# Text section
....................
Knee arthroscopy with meniscectomy.
A minimally-invasive knee surgery to remove or repair torn meniscus cartilage. Done outpatient under general or spinal anesthesia. Recovery: 2-6 weeks.
The published rate covers the surgery and facility fee. It does NOT include: pre-op imaging (often a knee MRI, CPT 73721), the surgeon's professional fee (sometimes billed separately), anesthesia, post-op physical therapy, or any follow-up visits. Ambulatory Surgical Centers often perform this at 50-70% less than hospitals.
Why prices vary this much.
The same knee arthroscopy with meniscectomy on the same equipment can cost 791 times more at one hospital than another. Three reasons.
Chargemasters are arbitrary. The "sticker price" hospitals publish was never designed for consumers. It's a starting number for negotiation with insurance companies, with adjustments stacked on top for decades. Almost no one pays the chargemaster.
Negotiated rates are confidential bilateral contracts. Each insurance company negotiates its own rate with each hospital. Aetna at Hospital A might pay 60% of what Cigna pays at the same hospital for the same code. You see one rate; the hospital sees dozens.
Cash pay is a separate thing entirely. Many hospitals offer a "self-pay" or "cash-pay" rate that's dramatically cheaper than what they'd bill insurance, especially for elective imaging. If you have a high-deductible plan, paying cash and filing for reimbursement (or just eating the cost) can be the cheapest path.
....................
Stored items
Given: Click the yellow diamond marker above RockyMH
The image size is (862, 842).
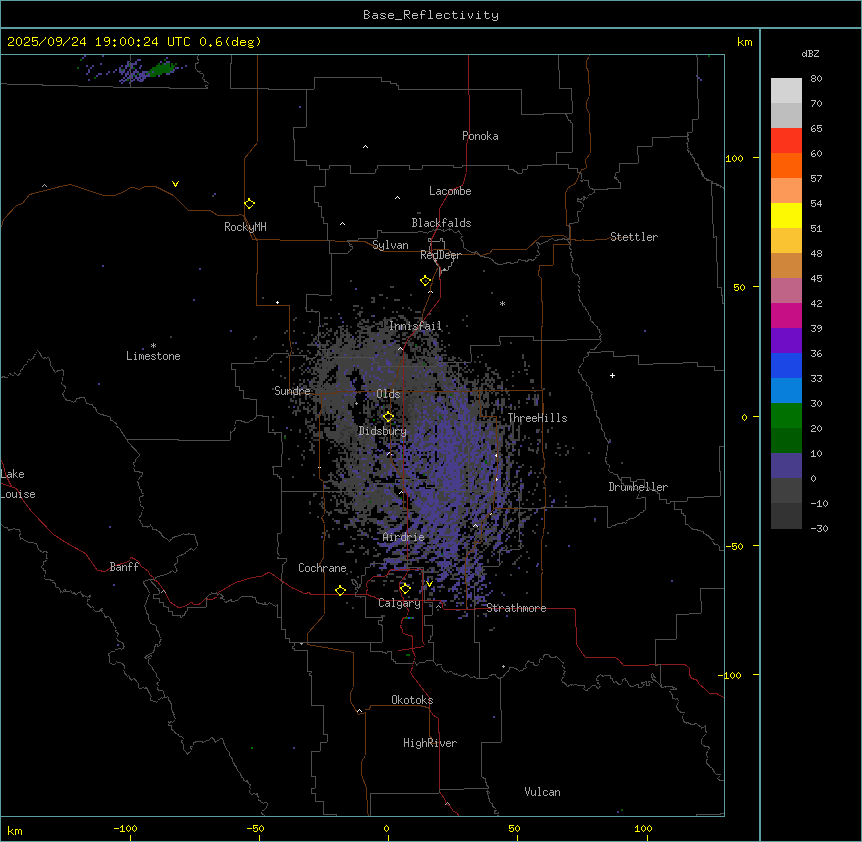Looking at the screenshot, I should tap(249, 203).
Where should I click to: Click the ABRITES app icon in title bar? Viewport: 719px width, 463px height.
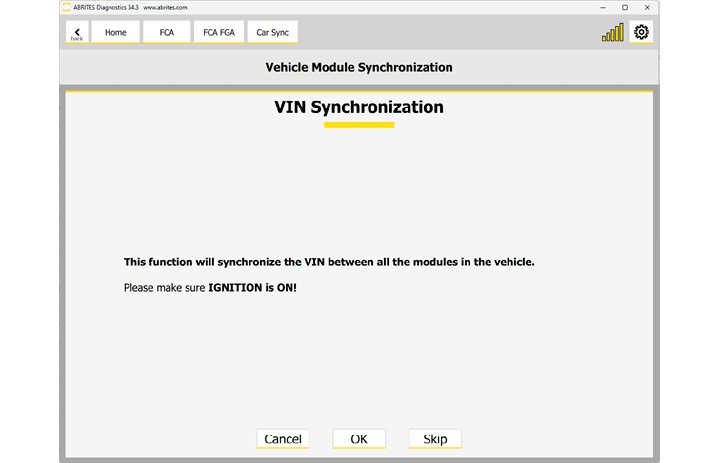tap(67, 7)
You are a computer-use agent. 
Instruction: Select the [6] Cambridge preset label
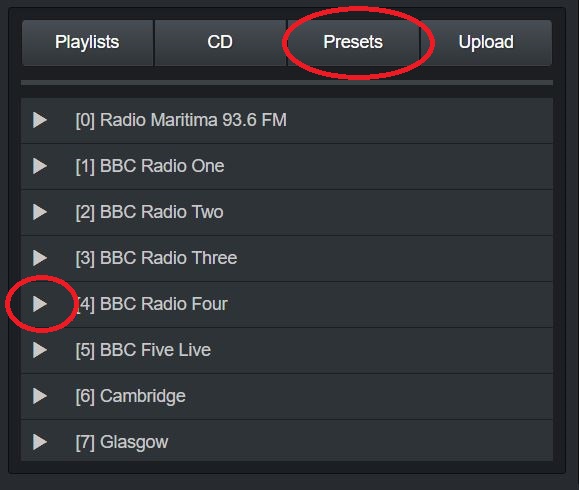130,396
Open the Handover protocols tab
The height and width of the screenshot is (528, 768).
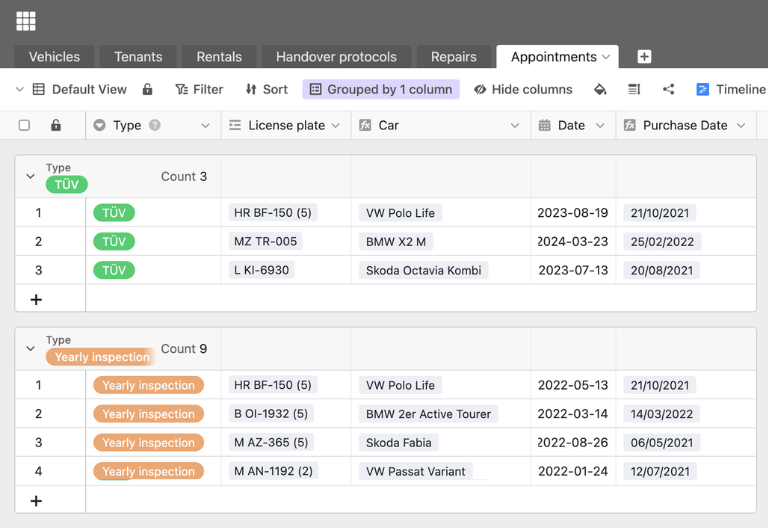tap(336, 57)
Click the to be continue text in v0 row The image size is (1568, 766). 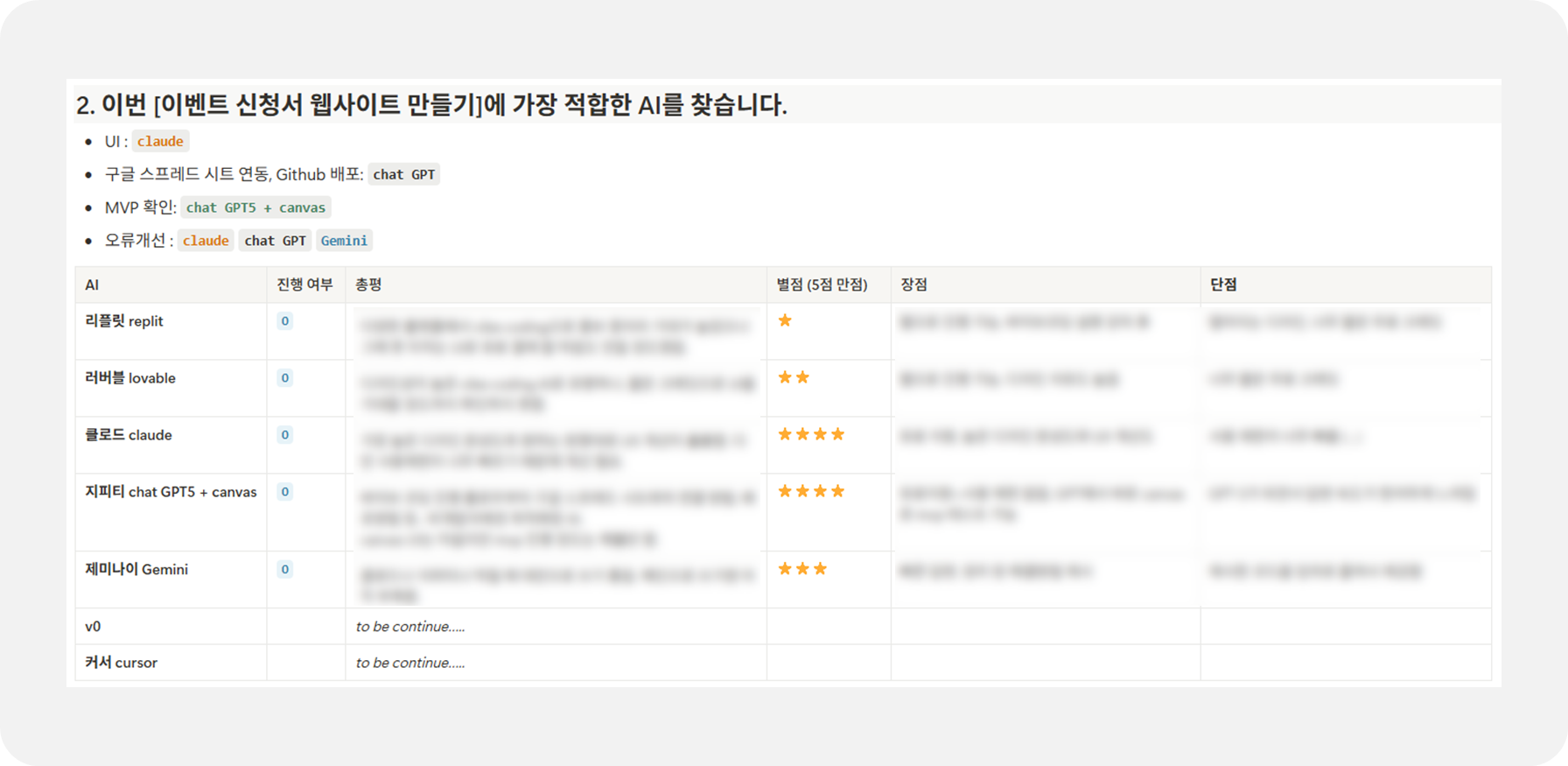point(410,627)
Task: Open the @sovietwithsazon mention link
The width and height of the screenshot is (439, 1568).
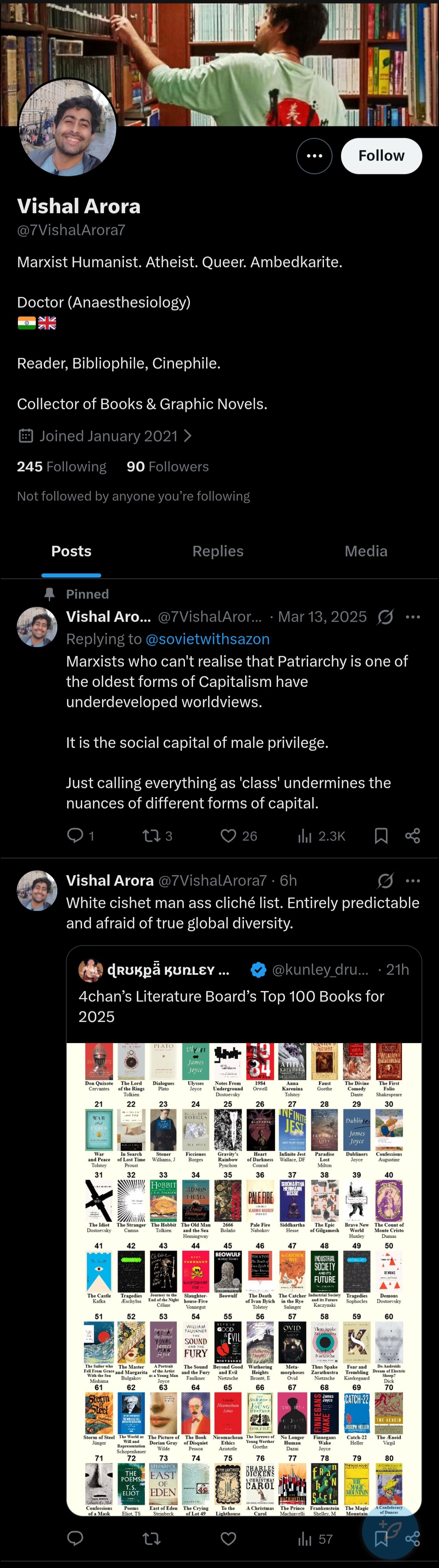Action: point(207,638)

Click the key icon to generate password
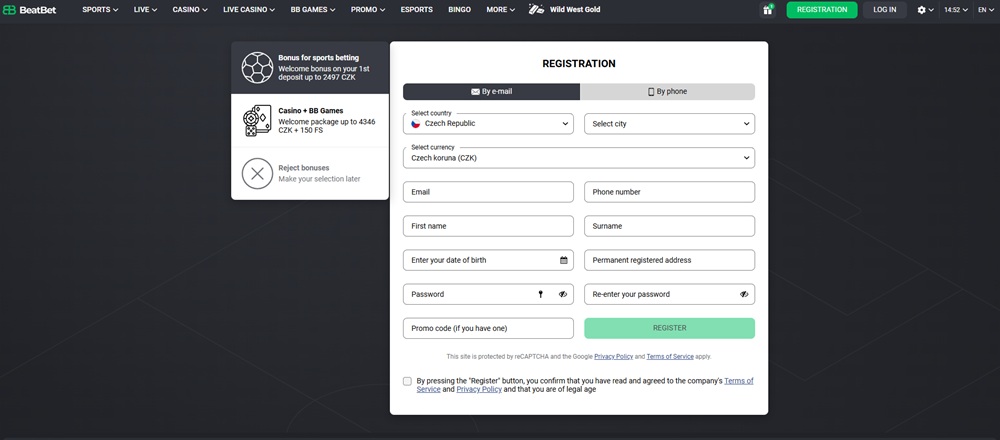540,294
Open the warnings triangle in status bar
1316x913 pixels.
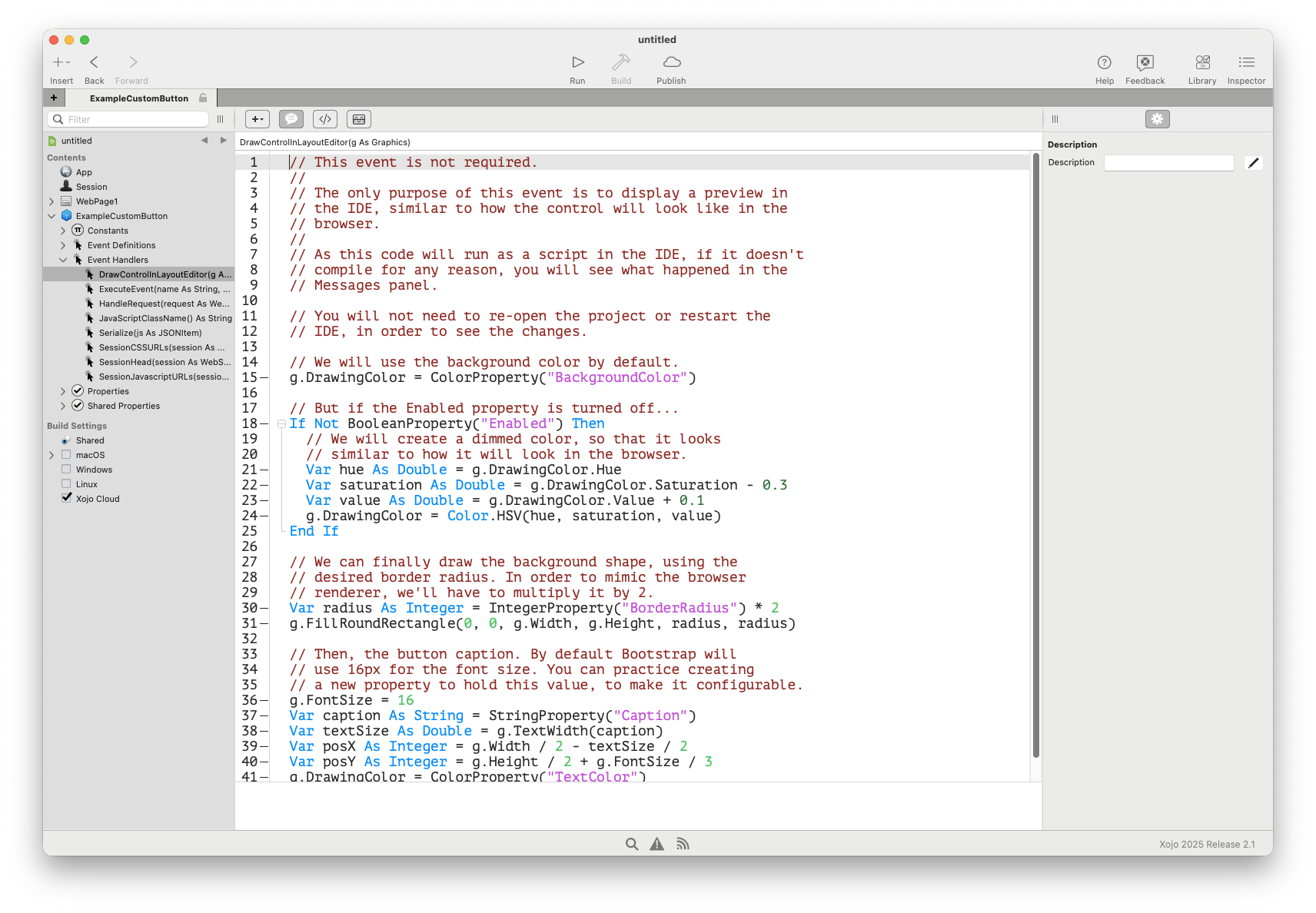[656, 844]
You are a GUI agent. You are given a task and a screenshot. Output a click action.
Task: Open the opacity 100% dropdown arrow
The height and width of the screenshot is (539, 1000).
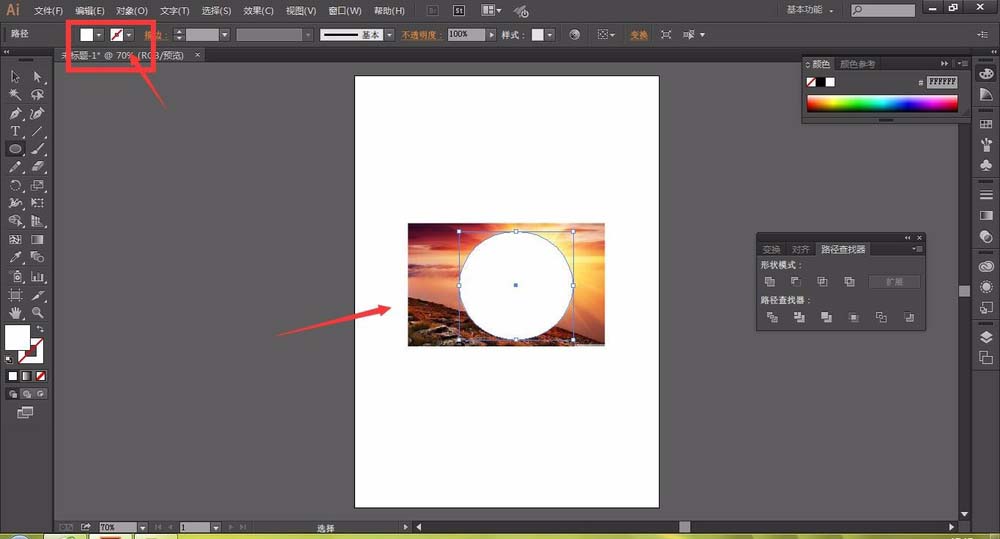490,35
....................
# Problem to work on
Carry on the text about knee arthroscopy costs, picking up right after its final sentence.

# Answer to this problem
What to ask the hospital before you book.
The four questions that surface hidden costs:
1. "Is the price you're quoting me the all-in price, or just the facility fee?" Hospitals often quote the facility fee and bill the radiologist or anesthesiologist separately on a different invoice.
2. "What's the cash-pay rate vs the rate you'd bill my insurance?" Don't assume insurance is cheaper. For high-deductible plans, cash pay is often the better deal.
3. "If I'm uninsured, do you have a financial assistance policy I qualify for?" Federally-tax-exempt hospitals are required to have one, and it can knock 50-100% off the bill for households under specific income thresholds.
4. "If I get a bill and the price is different than what was quoted, what's your dispute process?" Get the answer before you book, in writing if possible. If the bill comes in higher than the quote, you have leverage.